» **What you have to do**
Render the listing lines from the one containing "Click the Grade Point Average (GPA) text" through the one containing "Looking at the", inclusive, as a Markdown table with columns Row and Line, skipping blank lines. Leave out the pictures.

# start of Material

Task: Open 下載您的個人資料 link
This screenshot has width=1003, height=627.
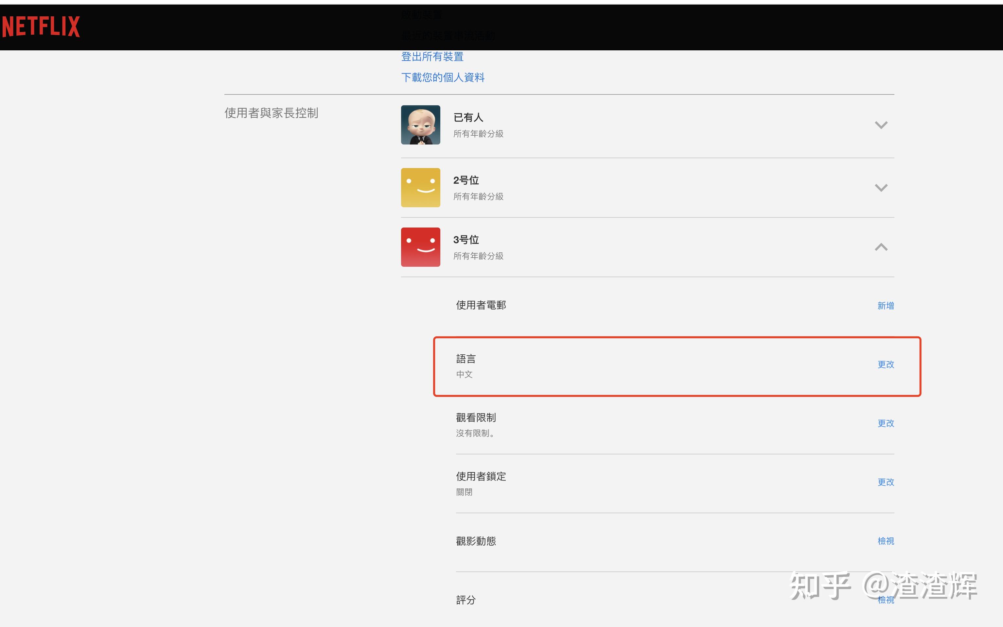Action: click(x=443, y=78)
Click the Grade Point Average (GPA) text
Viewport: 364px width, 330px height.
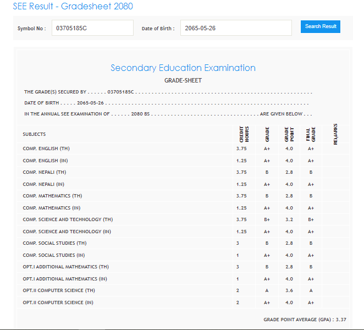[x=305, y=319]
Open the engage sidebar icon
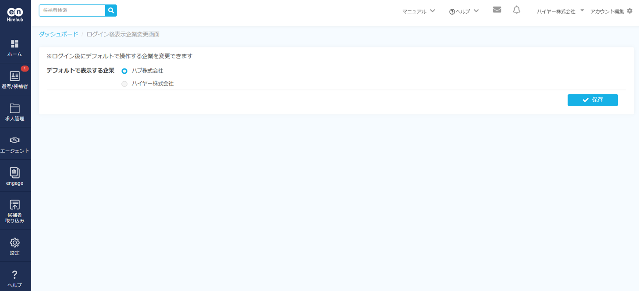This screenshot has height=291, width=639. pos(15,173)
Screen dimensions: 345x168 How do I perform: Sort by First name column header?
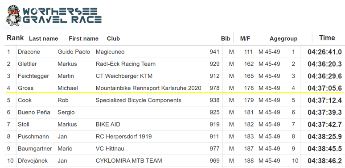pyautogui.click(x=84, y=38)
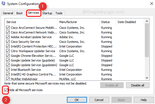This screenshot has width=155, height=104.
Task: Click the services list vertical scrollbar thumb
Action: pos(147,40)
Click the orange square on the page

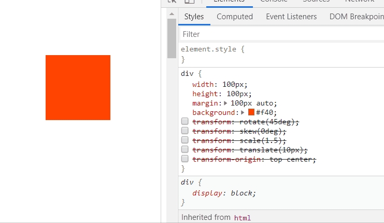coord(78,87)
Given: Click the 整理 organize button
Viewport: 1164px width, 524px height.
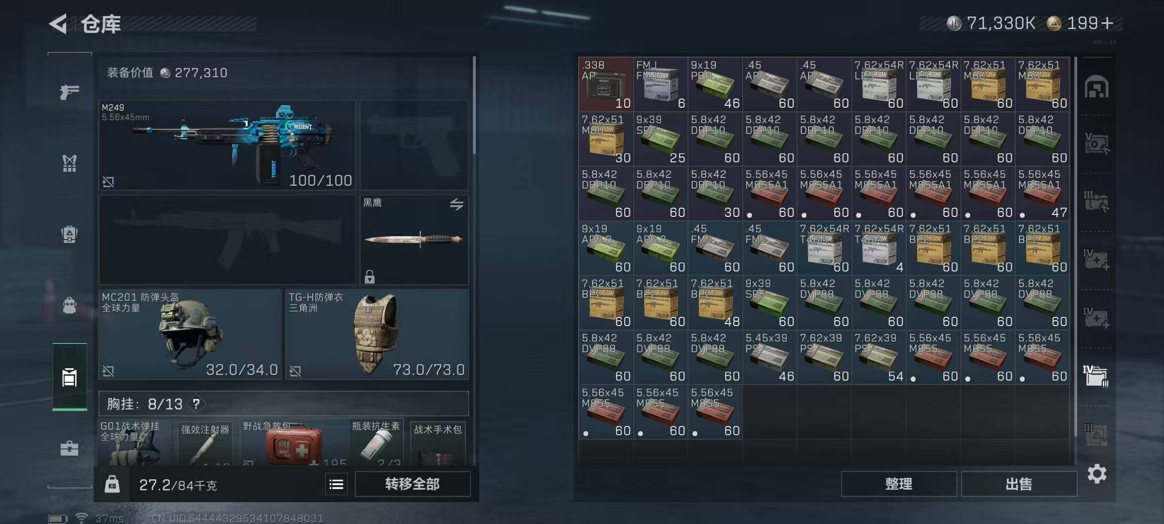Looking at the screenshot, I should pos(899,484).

# end of Material
# start of Material

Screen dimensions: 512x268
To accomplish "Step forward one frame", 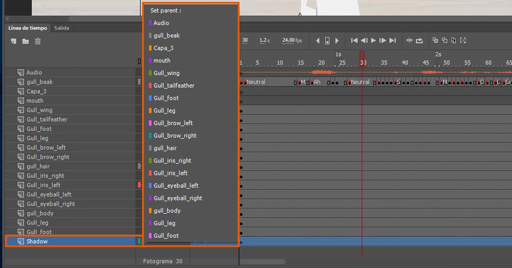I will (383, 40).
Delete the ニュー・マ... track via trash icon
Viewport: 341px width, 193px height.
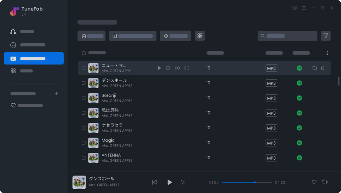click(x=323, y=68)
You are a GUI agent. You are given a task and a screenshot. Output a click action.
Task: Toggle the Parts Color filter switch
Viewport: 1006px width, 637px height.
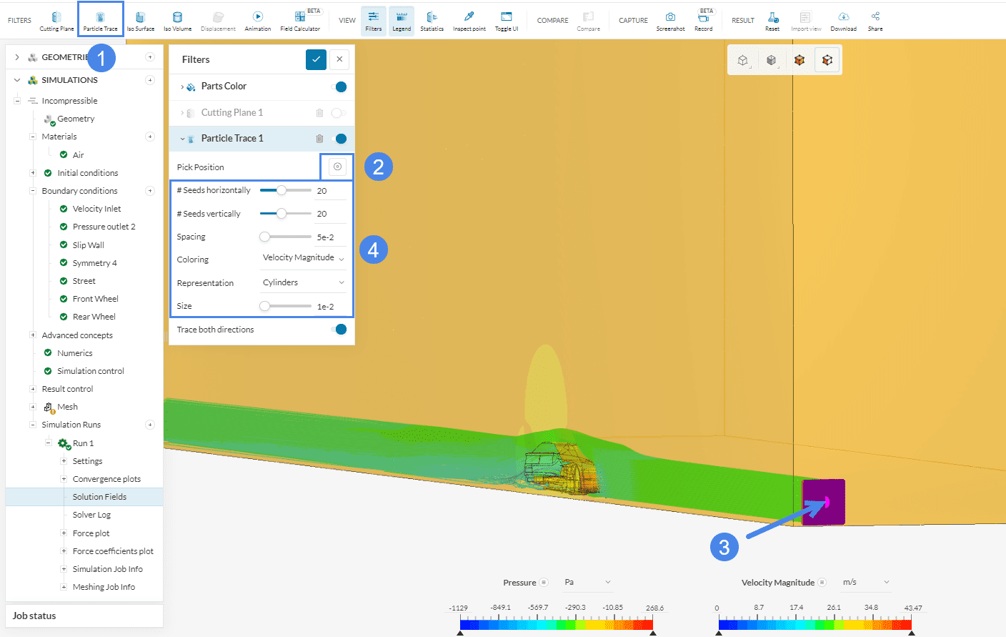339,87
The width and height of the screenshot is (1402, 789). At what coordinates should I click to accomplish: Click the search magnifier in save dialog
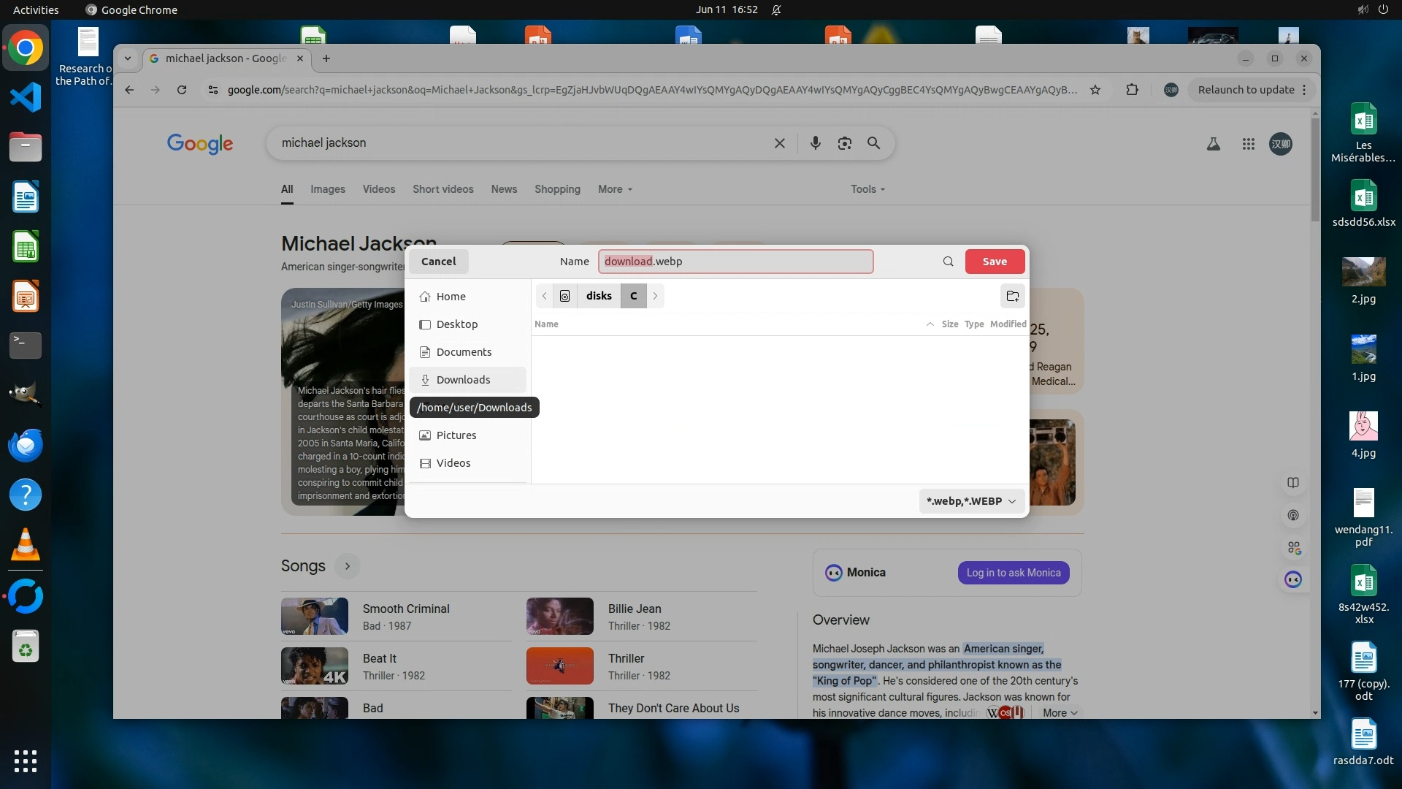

# end of Material
# start of Material

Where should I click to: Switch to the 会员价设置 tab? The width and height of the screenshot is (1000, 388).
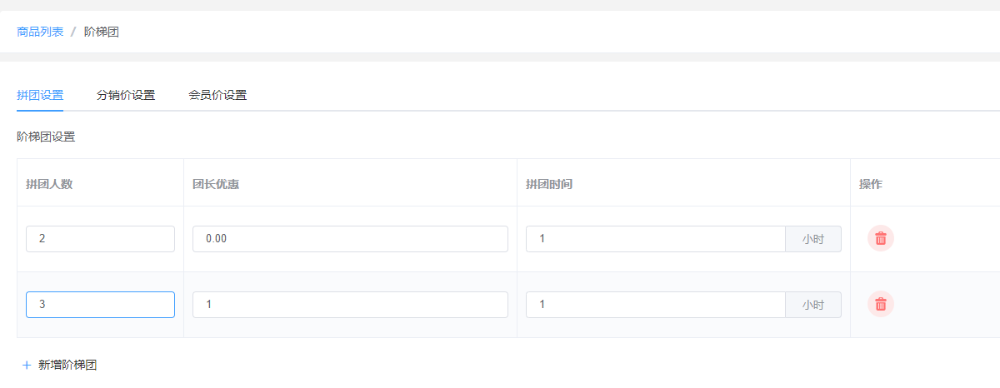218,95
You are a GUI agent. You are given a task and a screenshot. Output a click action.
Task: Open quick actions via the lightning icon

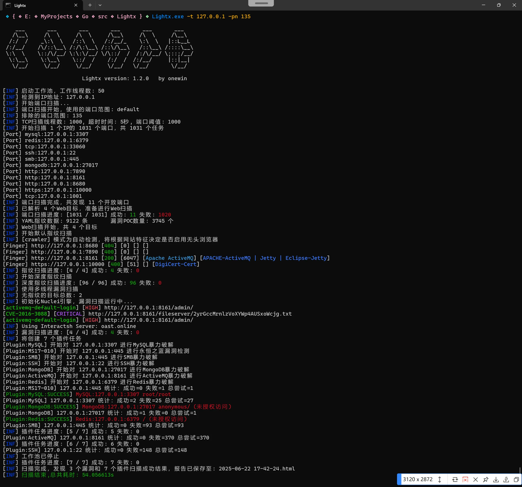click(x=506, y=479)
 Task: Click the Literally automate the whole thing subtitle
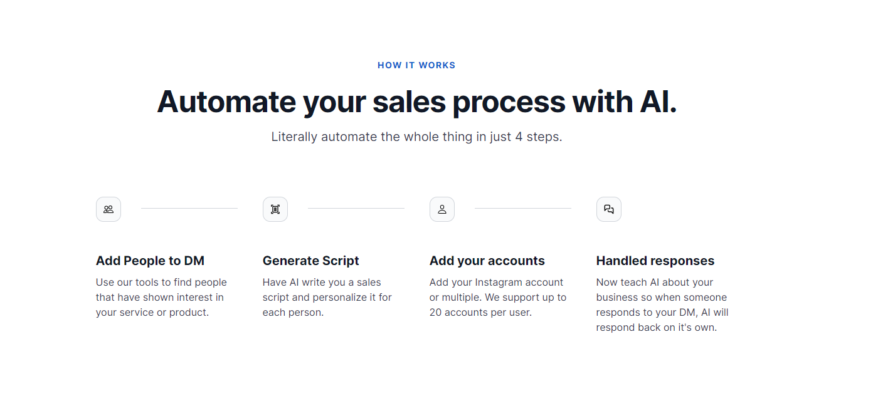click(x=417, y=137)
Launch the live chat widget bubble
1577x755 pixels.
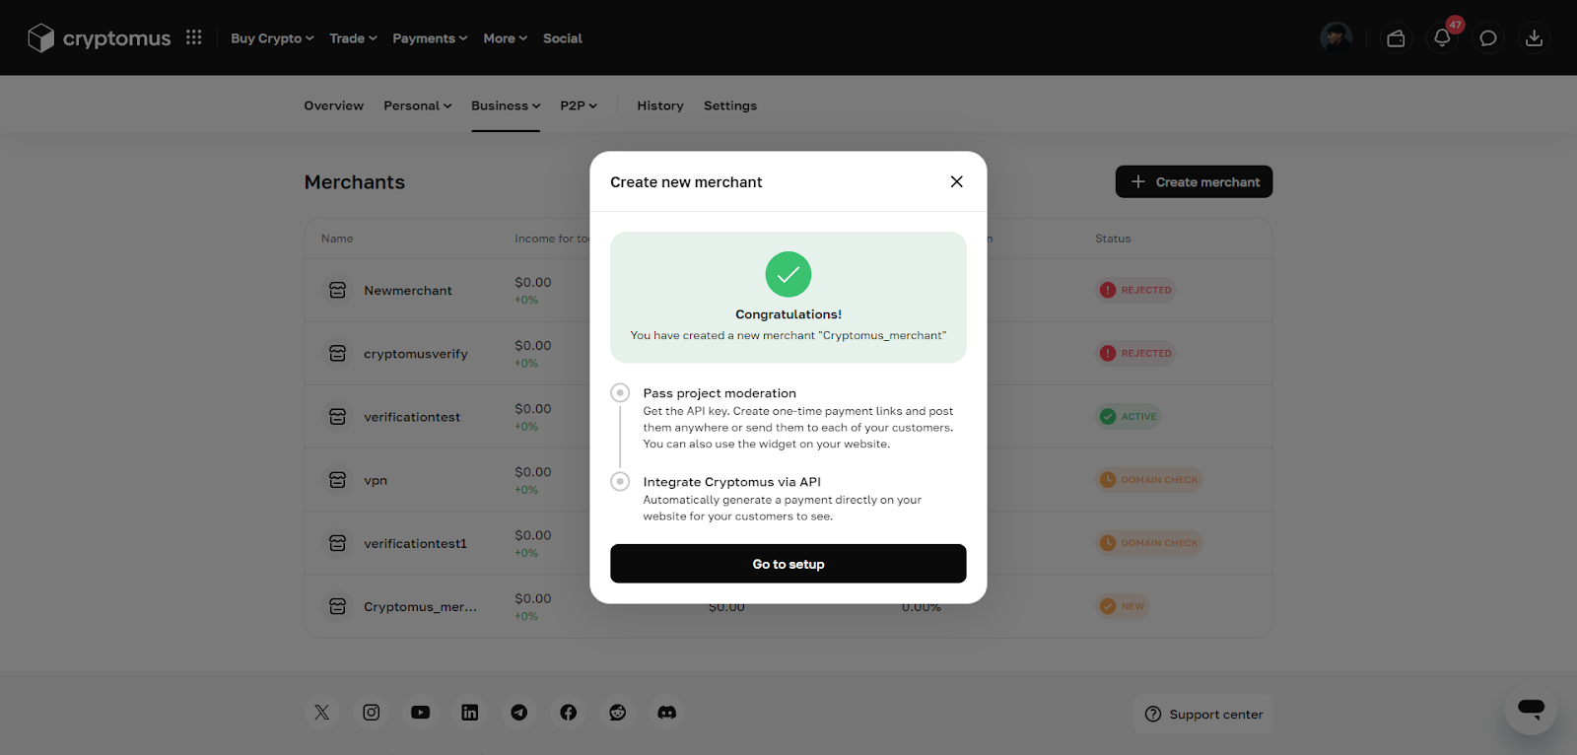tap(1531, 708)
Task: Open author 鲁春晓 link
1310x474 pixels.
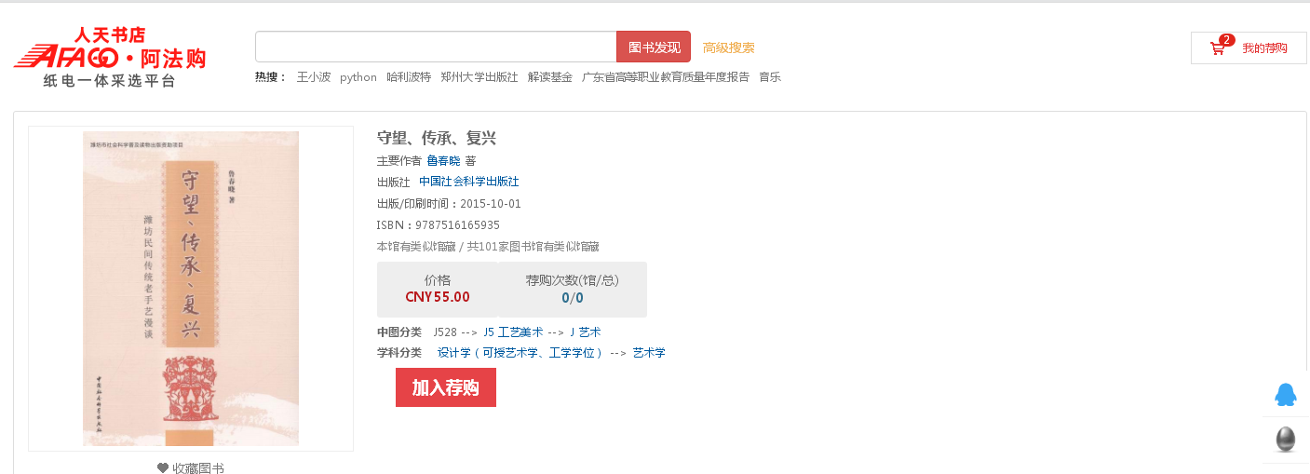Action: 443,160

# end of Material

» **Exercise output**
| Row | Line |
|---|---|
| 1 | Click the Grade Point Average (GPA) text |
| 2 | Viewport: 364px width, 330px height. |
| 3 | [x=305, y=319] |
| 4 | Open the engage sidebar icon |
| 5 | This screenshot has height=291, width=639. pos(15,173) |
| 6 | Screen dimensions: 345x168 How do I perform: Sort by First name column header? |
| 7 | pyautogui.click(x=84, y=38) |
| 8 | This screenshot has width=155, height=104. |
| 9 | Task: Click the services list vertical scrollbar thumb |
| 10 | Action: pos(147,40) |
| 11 | Click the orange square on the page |
| 12 | coord(78,87) |
| 13 | Given: Click the 整理 organize button |
| 14 | Viewport: 1164px width, 524px height. |
| 15 | Looking at the screenshot, I should pos(899,484). |